**Exercise**
Check which lines of the entries that follow hold "post", then give the number of those lines and nothing more.

BEGIN Information provided

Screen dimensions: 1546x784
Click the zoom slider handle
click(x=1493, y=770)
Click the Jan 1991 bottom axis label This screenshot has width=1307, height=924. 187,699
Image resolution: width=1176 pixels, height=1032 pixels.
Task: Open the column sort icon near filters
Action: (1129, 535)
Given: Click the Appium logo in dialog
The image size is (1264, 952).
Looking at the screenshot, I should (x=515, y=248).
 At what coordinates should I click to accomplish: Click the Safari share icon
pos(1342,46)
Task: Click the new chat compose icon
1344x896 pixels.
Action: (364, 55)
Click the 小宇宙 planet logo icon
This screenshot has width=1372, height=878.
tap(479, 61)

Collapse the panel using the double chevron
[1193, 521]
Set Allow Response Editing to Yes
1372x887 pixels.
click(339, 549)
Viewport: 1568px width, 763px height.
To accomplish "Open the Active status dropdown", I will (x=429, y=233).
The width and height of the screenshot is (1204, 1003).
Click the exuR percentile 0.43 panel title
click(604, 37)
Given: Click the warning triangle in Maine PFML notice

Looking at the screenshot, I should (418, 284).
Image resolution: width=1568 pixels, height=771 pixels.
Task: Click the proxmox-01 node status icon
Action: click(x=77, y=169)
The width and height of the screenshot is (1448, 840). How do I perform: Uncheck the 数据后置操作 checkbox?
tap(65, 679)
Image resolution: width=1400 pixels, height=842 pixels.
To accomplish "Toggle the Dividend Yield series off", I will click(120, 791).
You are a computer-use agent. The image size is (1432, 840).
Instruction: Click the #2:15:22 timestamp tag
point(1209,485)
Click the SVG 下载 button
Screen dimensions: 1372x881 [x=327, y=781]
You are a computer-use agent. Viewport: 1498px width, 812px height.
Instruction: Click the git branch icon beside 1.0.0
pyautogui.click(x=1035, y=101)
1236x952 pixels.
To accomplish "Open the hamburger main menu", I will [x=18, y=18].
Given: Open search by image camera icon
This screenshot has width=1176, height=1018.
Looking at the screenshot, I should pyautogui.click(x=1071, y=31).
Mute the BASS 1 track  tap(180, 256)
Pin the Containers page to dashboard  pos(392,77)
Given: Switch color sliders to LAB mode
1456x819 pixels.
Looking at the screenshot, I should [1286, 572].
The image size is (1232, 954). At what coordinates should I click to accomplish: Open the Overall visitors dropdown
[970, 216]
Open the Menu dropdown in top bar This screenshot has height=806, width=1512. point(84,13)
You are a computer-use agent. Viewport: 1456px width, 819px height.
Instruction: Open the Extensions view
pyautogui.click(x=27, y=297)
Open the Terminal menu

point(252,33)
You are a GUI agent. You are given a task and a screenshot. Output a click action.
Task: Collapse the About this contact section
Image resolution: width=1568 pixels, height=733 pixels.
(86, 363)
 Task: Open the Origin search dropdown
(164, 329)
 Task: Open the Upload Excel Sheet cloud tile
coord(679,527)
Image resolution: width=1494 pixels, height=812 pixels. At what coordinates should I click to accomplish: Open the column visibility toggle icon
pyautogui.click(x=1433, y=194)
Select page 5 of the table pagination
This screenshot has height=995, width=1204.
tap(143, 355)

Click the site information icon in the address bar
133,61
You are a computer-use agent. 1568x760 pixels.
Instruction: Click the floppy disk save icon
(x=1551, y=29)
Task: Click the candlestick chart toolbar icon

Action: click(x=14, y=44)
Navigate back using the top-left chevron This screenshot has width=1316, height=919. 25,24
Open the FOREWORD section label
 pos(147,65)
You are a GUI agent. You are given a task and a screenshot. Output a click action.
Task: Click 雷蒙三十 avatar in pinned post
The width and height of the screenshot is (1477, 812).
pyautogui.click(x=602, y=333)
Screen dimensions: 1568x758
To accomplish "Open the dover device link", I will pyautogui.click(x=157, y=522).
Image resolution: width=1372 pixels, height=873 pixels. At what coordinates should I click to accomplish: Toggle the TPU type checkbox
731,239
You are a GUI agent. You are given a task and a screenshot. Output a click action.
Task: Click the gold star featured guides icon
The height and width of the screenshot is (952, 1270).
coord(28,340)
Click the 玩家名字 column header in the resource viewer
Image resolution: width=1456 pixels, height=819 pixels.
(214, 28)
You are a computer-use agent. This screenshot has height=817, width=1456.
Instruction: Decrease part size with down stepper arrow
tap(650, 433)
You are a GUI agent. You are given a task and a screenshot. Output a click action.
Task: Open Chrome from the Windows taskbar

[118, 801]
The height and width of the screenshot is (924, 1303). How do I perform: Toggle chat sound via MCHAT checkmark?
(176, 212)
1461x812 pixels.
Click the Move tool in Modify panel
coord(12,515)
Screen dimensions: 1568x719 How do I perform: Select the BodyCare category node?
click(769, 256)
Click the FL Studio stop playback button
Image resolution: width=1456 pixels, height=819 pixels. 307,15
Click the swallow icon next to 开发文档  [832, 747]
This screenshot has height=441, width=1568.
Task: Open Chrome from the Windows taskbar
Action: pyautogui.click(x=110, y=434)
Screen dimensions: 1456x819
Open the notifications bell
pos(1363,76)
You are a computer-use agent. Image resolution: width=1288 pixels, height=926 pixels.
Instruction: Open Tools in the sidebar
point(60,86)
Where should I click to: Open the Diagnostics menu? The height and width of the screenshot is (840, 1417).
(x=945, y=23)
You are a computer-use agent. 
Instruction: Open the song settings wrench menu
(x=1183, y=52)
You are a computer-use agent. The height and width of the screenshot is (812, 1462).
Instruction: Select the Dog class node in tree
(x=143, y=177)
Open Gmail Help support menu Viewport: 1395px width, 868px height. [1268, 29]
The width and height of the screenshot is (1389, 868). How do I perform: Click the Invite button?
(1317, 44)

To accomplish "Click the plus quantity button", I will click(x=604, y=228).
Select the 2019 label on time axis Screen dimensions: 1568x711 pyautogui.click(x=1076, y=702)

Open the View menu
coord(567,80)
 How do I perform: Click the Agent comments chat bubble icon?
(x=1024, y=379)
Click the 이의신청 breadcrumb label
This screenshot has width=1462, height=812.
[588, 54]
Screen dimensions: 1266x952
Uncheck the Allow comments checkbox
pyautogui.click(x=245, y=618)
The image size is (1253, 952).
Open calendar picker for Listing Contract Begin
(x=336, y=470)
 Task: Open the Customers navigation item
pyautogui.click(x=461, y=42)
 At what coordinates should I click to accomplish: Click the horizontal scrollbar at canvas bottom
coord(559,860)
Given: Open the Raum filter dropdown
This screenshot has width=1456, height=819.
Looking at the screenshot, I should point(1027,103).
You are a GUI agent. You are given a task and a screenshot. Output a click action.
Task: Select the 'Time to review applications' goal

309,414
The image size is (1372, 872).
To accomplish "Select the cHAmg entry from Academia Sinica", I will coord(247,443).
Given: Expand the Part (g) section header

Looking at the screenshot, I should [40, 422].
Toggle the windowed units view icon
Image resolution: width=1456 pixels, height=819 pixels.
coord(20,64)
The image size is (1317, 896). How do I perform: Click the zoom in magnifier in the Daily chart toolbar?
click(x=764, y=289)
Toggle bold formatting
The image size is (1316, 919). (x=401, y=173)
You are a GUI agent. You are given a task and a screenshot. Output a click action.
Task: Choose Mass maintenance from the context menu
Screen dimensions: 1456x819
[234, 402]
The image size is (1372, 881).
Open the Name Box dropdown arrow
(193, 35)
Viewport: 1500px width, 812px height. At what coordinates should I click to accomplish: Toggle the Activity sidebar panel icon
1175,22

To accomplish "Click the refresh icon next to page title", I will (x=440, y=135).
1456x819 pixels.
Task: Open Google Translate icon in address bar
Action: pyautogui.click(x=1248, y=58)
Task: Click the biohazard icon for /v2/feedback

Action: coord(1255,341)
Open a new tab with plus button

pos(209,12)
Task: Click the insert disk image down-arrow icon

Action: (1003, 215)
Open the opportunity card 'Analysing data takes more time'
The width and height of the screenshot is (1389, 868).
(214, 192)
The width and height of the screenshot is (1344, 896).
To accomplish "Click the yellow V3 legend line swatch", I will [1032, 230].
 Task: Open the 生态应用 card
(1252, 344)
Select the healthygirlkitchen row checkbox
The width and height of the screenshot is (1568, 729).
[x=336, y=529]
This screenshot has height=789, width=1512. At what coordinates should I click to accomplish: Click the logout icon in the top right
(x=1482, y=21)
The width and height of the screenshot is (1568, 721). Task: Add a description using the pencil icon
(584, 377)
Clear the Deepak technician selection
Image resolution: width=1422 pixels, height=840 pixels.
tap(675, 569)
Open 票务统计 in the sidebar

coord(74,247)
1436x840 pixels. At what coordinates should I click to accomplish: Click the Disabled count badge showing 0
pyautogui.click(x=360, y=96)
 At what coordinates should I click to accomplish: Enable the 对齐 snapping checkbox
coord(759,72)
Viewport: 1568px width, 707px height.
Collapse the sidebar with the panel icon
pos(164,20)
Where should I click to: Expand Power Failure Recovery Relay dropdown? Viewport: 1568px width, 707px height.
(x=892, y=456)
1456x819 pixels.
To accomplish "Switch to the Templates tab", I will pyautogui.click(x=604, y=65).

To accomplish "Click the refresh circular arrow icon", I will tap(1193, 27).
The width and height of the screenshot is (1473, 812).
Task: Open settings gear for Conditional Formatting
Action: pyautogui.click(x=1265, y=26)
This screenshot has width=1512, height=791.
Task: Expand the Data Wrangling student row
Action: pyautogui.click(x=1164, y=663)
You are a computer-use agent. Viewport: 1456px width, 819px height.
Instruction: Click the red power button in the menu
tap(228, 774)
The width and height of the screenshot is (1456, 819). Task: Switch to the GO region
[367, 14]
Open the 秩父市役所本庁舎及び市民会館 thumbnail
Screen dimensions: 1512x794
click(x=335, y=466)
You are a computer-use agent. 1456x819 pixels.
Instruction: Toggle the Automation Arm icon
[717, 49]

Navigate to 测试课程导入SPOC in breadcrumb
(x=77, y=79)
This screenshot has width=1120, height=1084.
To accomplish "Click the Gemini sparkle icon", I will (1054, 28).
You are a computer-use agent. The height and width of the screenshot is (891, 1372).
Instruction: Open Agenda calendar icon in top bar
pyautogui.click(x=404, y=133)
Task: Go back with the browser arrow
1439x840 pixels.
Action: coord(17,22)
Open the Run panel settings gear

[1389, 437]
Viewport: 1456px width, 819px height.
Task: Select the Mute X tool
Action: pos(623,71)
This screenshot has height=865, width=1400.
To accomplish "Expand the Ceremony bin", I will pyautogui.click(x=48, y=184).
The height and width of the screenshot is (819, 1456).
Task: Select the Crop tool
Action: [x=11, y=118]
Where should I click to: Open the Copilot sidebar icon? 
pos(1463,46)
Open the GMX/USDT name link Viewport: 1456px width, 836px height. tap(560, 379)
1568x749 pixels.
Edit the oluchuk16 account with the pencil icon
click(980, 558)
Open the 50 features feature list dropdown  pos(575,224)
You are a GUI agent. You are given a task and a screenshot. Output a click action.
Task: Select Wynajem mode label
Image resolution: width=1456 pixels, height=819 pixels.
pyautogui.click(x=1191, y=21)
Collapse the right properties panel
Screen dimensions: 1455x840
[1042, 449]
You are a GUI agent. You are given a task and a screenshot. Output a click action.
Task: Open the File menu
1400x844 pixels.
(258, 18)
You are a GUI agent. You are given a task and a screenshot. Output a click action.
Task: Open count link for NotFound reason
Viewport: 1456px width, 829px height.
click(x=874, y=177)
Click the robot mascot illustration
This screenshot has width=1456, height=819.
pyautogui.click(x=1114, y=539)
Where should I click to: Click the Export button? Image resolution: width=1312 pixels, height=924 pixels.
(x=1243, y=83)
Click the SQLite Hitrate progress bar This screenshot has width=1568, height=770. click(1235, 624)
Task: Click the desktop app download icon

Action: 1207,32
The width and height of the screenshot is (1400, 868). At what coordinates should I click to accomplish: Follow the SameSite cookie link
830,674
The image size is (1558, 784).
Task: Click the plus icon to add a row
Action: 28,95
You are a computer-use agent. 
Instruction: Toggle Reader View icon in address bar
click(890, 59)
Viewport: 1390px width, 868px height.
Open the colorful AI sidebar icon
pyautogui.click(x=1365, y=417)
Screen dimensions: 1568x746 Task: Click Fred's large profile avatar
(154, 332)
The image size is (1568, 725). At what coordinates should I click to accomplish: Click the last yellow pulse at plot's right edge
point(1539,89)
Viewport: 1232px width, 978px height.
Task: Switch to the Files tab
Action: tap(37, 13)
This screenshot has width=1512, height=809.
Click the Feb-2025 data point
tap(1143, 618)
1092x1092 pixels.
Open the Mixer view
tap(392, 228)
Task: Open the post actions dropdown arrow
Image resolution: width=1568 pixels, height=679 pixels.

END Information provided

**Solution below**
2